Scientists Project Record Shrimp Season
Bird calls at the Shem Creek docks mean the shrimp boats are back.
Shrimper Phuoc Tang and his crew are hauling about 1,000 pounds of white shrimp in colorful plastic fishing baskets off his boat and onto the dock.
“We did good today,” he said.
Tang is excited because this is projected to be his best season. According to state scientists, 2016 is expected to yield the biggest roe white shrimp crop in 37 years.
South Carolina Department of Natural Resources Marine Scientist Steve Arnott attributes the optimistic forecast to weather conditions. He said the influx of freshwater from October’s floods moved many of the crustaceans from the upper estuaries into the waters where the shrimp boats are.
“Since the flood that general story has continued,” Arnott said. “We are seeing very high numbers of shrimp.”
He adds the warm winter was also a factor. Scientists at the National Oceanic and Atmospheric Administration and National Aeronautics and Space Administration say 2015 was earth’s hottest year since they began record keeping 135 years ago.
“Shrimp survival is very dependent on that temperature effect,” he said.
According to Arnott, shrimp food such as plankton, worms, and larvae were also brought down with the flood waters.

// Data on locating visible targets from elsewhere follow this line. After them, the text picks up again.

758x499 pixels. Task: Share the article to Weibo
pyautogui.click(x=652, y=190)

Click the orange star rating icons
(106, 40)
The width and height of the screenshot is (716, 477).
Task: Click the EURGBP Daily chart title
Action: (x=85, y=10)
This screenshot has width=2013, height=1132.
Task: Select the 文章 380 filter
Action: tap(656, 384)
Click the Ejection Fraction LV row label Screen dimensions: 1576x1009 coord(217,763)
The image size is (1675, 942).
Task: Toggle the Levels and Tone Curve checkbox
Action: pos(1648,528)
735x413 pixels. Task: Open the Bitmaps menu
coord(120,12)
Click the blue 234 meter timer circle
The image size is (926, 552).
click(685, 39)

“They acted a little bit like a fertilizer within estuary,” he said. “We think that is probably an extra thing that has boosted or helped them sort of growing and surviving.”
With plentiful supply, come lower prices.
Data from Urner Barry, a company that tracks food prices, shows five pound blocks of domestic white shrimp are a few dollars cheaper than they were this time last year.
Shrimpers like Warren Rector, also known as Bubba, are hoping to sell as much as they can from small markets right off the dock. He sells a portion of his daily catch to customers from a small brown shack with a tin roof just a few feet away from his boat.
Rector said a few restaurants that buy shrimp directly from him, “But most of our stuff is just repeat business that people have been buying from us.”
He is cautiously optimistic about the outlook for this season. Leaning on a wooden pole with a beer in hand, the 69-year-old shrimper warns he doesn’t pay attention to the talk of a record year.
“I don’t never predict,” Rector said. “Don’t ask me to do it, because all you doing is jinxing yourself.
He said he’ll continue to take one day of the shrimp season at a time.